> RECORDS FOR THIS TASK
:::

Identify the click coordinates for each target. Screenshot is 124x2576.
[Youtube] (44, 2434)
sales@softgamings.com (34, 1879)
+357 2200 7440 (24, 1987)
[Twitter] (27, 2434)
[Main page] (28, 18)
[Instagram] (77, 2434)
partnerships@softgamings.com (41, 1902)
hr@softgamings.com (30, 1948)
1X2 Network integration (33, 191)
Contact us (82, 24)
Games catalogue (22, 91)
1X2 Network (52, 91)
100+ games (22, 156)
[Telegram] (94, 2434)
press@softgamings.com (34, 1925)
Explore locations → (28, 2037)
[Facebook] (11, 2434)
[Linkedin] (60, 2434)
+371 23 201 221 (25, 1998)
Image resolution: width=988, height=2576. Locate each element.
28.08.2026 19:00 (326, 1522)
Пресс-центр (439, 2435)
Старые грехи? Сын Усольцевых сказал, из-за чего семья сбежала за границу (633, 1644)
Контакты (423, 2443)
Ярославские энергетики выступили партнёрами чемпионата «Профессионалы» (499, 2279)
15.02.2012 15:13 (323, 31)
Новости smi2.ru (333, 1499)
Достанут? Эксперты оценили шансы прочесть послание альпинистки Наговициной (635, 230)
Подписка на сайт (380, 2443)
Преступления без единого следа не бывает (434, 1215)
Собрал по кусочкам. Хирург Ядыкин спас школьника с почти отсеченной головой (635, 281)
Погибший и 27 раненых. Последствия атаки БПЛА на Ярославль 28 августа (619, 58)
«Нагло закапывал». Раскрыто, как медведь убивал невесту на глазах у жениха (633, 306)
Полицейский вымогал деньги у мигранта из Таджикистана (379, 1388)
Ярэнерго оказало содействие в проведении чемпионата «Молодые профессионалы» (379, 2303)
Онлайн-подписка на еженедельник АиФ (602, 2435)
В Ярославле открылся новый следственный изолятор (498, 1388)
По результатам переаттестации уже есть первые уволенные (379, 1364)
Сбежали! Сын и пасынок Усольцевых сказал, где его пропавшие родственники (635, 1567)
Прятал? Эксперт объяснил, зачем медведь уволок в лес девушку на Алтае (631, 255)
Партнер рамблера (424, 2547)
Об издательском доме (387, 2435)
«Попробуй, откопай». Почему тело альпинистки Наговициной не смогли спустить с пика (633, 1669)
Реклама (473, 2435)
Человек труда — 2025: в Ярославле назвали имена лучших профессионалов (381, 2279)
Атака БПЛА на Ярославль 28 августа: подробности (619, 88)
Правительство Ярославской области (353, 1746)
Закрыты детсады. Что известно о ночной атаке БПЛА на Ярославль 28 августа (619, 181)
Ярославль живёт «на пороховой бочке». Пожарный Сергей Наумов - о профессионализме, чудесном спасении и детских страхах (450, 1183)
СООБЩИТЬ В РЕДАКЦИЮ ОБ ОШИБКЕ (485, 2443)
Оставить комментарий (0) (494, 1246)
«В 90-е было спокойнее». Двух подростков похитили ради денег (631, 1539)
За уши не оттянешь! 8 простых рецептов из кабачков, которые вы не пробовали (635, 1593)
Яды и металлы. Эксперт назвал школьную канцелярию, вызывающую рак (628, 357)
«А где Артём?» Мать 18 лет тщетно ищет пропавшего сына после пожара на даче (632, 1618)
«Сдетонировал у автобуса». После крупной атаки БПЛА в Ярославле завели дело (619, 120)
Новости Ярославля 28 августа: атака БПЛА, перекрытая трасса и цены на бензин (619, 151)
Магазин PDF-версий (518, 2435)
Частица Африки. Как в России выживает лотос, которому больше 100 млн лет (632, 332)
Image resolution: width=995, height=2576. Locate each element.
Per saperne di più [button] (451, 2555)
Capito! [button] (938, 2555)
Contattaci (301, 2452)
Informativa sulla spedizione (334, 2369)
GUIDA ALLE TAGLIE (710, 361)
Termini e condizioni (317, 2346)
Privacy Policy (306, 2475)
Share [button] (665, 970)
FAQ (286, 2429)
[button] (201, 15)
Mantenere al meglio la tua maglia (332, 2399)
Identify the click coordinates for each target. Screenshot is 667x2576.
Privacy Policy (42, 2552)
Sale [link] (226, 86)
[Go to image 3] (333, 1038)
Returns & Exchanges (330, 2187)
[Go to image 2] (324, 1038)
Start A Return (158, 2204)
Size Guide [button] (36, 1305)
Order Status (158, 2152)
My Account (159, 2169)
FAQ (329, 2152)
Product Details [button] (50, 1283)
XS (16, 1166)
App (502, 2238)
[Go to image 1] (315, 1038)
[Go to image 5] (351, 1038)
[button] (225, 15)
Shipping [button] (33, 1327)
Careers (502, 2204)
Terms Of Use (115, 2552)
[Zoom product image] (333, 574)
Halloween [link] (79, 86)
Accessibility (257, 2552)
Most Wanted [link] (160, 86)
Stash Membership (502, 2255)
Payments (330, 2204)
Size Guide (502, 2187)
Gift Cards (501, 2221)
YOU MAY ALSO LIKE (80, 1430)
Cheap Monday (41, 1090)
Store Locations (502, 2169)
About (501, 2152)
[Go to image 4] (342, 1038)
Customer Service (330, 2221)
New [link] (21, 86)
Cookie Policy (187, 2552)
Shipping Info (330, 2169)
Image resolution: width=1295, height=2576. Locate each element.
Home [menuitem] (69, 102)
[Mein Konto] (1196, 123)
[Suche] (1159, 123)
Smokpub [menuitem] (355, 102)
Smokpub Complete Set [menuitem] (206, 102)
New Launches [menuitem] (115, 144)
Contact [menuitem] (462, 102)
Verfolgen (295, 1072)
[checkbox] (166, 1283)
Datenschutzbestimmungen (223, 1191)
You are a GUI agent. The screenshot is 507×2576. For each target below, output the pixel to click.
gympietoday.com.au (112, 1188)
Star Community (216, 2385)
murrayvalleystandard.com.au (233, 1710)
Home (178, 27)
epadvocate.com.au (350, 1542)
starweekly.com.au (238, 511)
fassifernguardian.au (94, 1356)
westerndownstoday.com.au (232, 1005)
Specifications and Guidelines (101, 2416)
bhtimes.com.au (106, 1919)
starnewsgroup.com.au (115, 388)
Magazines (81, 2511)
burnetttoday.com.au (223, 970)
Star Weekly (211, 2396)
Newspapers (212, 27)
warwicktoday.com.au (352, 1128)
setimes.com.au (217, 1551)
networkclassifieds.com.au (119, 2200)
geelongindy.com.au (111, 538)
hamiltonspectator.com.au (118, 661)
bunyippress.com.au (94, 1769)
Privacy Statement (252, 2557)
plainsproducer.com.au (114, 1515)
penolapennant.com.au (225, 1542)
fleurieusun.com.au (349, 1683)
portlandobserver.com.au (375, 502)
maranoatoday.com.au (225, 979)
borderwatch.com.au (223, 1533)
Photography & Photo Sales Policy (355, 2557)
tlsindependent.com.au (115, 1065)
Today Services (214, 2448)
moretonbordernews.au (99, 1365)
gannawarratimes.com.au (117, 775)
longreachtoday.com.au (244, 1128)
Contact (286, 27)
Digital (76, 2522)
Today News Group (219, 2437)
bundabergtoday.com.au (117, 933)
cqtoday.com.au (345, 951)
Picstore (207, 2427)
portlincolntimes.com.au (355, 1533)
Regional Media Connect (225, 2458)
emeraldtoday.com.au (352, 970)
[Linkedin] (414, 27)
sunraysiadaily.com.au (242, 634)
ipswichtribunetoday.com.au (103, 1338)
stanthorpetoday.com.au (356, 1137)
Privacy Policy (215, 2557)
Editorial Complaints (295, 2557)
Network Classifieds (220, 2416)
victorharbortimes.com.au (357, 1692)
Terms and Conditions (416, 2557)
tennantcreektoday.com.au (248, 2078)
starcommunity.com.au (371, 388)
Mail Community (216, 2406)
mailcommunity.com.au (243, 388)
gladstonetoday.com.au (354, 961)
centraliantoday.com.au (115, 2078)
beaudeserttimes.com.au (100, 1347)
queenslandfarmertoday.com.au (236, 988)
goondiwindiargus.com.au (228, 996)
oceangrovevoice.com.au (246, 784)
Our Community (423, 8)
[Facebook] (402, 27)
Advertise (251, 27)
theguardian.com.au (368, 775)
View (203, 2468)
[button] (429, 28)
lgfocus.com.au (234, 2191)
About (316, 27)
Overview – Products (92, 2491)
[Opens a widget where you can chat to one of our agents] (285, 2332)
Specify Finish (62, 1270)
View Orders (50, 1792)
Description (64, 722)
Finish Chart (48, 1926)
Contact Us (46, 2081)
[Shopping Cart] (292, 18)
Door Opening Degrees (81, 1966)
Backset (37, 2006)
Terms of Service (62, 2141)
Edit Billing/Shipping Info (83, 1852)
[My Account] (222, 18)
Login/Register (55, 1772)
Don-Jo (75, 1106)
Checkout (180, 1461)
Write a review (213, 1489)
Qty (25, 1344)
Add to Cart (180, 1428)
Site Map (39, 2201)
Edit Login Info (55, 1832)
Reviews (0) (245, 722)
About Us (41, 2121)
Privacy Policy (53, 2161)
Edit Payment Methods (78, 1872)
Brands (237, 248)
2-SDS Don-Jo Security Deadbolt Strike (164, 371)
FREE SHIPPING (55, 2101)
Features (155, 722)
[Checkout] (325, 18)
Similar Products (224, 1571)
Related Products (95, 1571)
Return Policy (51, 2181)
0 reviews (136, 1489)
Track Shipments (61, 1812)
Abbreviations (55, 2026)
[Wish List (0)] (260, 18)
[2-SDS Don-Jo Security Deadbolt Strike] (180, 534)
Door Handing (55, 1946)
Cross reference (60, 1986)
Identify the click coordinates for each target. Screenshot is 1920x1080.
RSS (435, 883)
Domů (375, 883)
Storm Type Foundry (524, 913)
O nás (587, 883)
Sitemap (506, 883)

:::

> REQUIRED ACTION
Return only the lines between the one holding "Most Wanted [link] (160, 86)" and the one holding "[Go to image 4] (342, 1038)", inclusive, exactly as they appear above.

> TASK RESPONSE
Most Wanted [link] (160, 86)
Stash Membership (502, 2255)
Payments (330, 2204)
Size Guide (502, 2187)
Gift Cards (501, 2221)
YOU MAY ALSO LIKE (80, 1430)
Cheap Monday (41, 1090)
Store Locations (502, 2169)
About (501, 2152)
[Go to image 4] (342, 1038)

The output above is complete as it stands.